Adapun Vedel (2003) menjelaskan lebih lanjut tentang bagaimana Information Communication Technology (ICTs) dalam hal ini Internet memberikan efek pada komunikasi politik. Pandangan Vedel tentang karakter Internet memiliki kesamaan dengan Holmes (2005) seperti langsung, interaktif dan terdesentralisasi. Namun Vedel menyediakan pandangan baru seperti karakter yang murah, menjangkau publik, terseleksi, dan global. dalam hal ini media baru dapat memfasilitasi proses komunikasi politik. (Hasfi, 2019).
Kampanye Politik menggunakan Media Baru
Ruang publik (public sphere) merupakan sebuah ruang yang mudah diakses tanpa batas, bebas dari tekanan kekuasaan negara dan ekonomi, di mana warga negara melakukan pembicaraan politik guna mewujudkan suatu kesepahaman bersama terkait dengan kepentingan umum yang lebih luas. Konsep dasar ruang publik ini terungkap dari pemikiran Habermas (1989). Ruang publik merupakan “tempat” untuk berkomunikasi sebagai elemen pembentuk kehidupan sosial (life-world) yang bersandar pada rasionalitas komunikatif anggota masyarakat. Ruang publik modern awal adalah surat kabar (1700-an), kemudian radio (1920-an), dan televisi (1950-an), serta yang terakhir adalah internet (1970-an). Kini, Internet disebut juga sebagai ruang publik post-modern.

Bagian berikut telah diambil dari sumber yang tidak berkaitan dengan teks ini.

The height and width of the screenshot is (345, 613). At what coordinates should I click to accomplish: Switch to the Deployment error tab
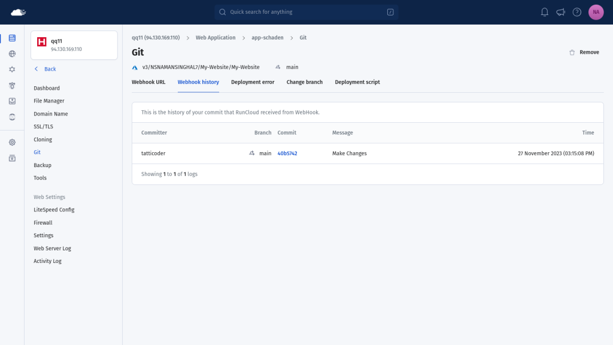coord(253,82)
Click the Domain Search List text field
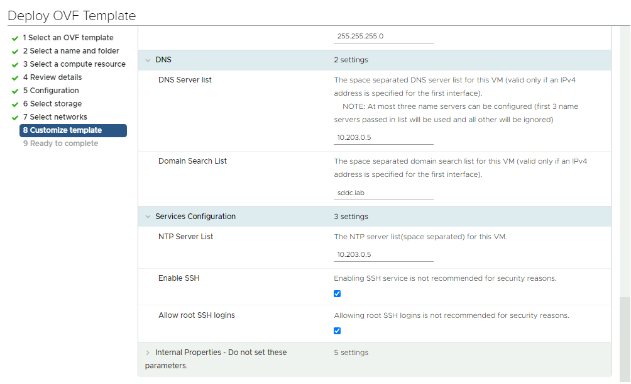The image size is (631, 384). tap(383, 193)
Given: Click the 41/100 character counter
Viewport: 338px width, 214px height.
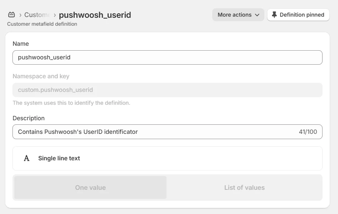Looking at the screenshot, I should pos(308,132).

Di era ini, Perkembangan teknologi digital mampu menggeser media tradisional menjadi media baru karena terdiri dari perangkat komputer dan jaringan nirkabel sebagai medium. Masyarakat pun memiliki tantangan tersendiri dalam memasuki era media baru yaitu penyebaran digital yang serba digital dengan internet, world wibe web (WWW), dan multimedia (Sugihartati, 2014). Media baru juga dapat meliputi komputer, DVD,VCD, portable media player, smartphone, video game hingga virtual reality. Jenis media baru juga termasuk media sosial seperti Instagram, Facebook, Twitter, YouTube, Podcast, Vodcast, Path, Tiktok, dan sebagainya. Berbagai media sosial sebagai bentuk dari media baru ini membuka peluang bagi masyarakat untuk secara masif mendapatkan informasi baik dengan berbicara, berbagi, berpartisipasi maupun membentuk jejaring online (Habibah & Irwansyah, 2021).